In the 1990s the institutes typically renamed themselves universities, while retaining their historical narrow specialisation. More recently, a number of these new private 'universities' have been renamed back to 'institutes' to reflect their narrower specialization. Thus, for instance, the Academic Law University has recently (2010) been renamed to the Academic Law Institute.
In these institutes, the student's specialisation within a chosen department was fixed upon admission, and moving between different streams within the same department was difficult. Study programmes were (and still are) rigidly fixed for the whole term of study; the students have little choice in planning their academic progress. Mobility between institutions with compatible study programmes was allowed infrequently, usually due to family relocation from town to town.
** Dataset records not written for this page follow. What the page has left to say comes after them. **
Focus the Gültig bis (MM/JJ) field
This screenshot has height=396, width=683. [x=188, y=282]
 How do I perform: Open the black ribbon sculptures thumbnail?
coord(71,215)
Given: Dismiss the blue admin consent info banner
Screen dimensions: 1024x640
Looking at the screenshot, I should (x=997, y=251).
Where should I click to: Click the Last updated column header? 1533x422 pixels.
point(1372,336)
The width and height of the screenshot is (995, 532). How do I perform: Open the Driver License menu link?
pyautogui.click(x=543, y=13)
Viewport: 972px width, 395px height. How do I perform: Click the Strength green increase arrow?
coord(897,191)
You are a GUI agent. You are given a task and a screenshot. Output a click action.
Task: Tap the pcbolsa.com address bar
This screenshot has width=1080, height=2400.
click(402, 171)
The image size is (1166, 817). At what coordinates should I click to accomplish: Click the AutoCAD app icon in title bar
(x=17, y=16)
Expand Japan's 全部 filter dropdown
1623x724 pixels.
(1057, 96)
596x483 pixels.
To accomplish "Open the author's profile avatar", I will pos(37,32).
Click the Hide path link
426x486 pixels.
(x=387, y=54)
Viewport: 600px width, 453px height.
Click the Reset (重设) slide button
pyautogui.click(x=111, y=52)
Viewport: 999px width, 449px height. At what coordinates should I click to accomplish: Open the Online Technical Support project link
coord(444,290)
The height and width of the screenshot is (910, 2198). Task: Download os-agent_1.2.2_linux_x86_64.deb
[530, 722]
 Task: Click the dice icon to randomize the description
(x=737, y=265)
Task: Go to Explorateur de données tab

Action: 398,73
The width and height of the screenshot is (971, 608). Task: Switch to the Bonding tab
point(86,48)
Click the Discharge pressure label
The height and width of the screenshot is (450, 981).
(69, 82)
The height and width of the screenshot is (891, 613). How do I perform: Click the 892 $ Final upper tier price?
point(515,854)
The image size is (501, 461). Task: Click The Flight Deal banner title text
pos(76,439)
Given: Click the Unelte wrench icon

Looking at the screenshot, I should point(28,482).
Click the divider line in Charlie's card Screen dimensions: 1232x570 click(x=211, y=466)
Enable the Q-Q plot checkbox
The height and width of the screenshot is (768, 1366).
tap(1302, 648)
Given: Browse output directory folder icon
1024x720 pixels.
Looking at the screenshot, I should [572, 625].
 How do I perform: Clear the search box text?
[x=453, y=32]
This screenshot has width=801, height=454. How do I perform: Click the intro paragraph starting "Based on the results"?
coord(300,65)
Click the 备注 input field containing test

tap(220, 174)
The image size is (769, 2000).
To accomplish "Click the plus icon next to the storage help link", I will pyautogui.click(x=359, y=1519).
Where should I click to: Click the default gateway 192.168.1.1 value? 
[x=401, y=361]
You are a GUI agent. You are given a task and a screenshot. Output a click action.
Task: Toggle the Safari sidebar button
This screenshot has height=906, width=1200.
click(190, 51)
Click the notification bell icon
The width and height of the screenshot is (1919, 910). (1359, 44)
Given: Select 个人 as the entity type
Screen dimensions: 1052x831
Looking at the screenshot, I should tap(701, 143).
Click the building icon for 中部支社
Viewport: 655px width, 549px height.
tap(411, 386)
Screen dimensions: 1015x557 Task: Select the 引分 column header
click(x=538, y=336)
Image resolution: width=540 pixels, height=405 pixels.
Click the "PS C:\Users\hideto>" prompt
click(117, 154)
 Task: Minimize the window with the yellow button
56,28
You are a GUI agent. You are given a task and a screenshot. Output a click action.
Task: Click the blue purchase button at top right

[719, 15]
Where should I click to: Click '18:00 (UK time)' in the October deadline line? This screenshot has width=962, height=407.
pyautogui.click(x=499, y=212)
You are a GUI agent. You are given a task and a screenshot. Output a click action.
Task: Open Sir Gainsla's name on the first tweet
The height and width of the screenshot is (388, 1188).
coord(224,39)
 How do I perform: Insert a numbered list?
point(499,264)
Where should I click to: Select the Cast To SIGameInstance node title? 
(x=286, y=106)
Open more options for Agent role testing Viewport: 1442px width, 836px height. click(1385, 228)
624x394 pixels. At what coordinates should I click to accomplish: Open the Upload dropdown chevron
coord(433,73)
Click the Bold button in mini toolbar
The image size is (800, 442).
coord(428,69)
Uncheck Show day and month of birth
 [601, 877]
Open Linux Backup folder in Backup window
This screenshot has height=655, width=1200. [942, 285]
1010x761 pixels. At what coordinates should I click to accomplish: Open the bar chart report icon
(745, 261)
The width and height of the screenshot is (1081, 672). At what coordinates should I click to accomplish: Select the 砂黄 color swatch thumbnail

Unlike the United States or Bologna process model, Russian higher education was traditionally not divided into undergraduate (bachelor's) and graduate (master's) levels. Instead, tertiary education was undertaken in a single stage, typically five or six years in duration, which resulted in a specialist diploma. Specialist diplomas were perceived equal to Western MSc/MA qualification. A specialist graduate needed no further academic qualification to pursue a real-world career, with the exception of some (but not all) branches of medical professions that required a post-graduate residency stage. Military college education lasted four years and was ranked as equivalent to specialist degree.
Move towards Bologna Process
Russia is in the process of migrating from its traditional tertiary education model, incompatible with existing Western academic degrees, to a modernized degree structure in line with the Bologna Process model. (Russia co-signed the Bologna Declaration in 2003.) In October 2007 Russia enacted a law that replaces the traditional five-year model of education with a two-tiered approach: a four-year bachelor (Russian: бакалавр) degree followed by a two-year master's (Russian: магистр, magistr) degree.
The move has been criticised for its merely formal approach: instead of reshaping their curriculum, universities would simply insert a BSc/BA accreditation in the middle of their standard five or six-year programmes. The job market is generally unaware of the change and critics predict that stand-alone BSc/BA diplomas will not be recognised as "real" university education in the foreseeable future, rendering the degree unnecessary and undesirable without further specialisation. Institutions like MFTI or MIFI have practiced a two-tier breakdown of their specialist programmes for decades and switched to Bologna process designations well in advance of the 2007 law, but an absolute majority of their students complete all six years of MSc/MA (formerly specialist) curriculum, regarding BSc/BA stage as useless in real life.
Student mobility among universities has been traditionally discouraged and thus kept at very low level; there are no signs that formal acceptance of the Bologna Process will help students seeking better education. Finally, while the five-year specialist training was previously free to all students, the new MSc/MA stage is not. The shift forces students to pay for what was free to the previous class; the cost is unavoidable because the BSc/BA degree alone is considered useless. Defenders of the Bologna Process argue that the final years of the specialist programme were formal and useless: academic schedules were relaxed and undemanding, allowing students to work elsewhere. Cutting the five-year specialist programme to a four-year BSc/BA will not decrease the actual academic content of most of these programmes.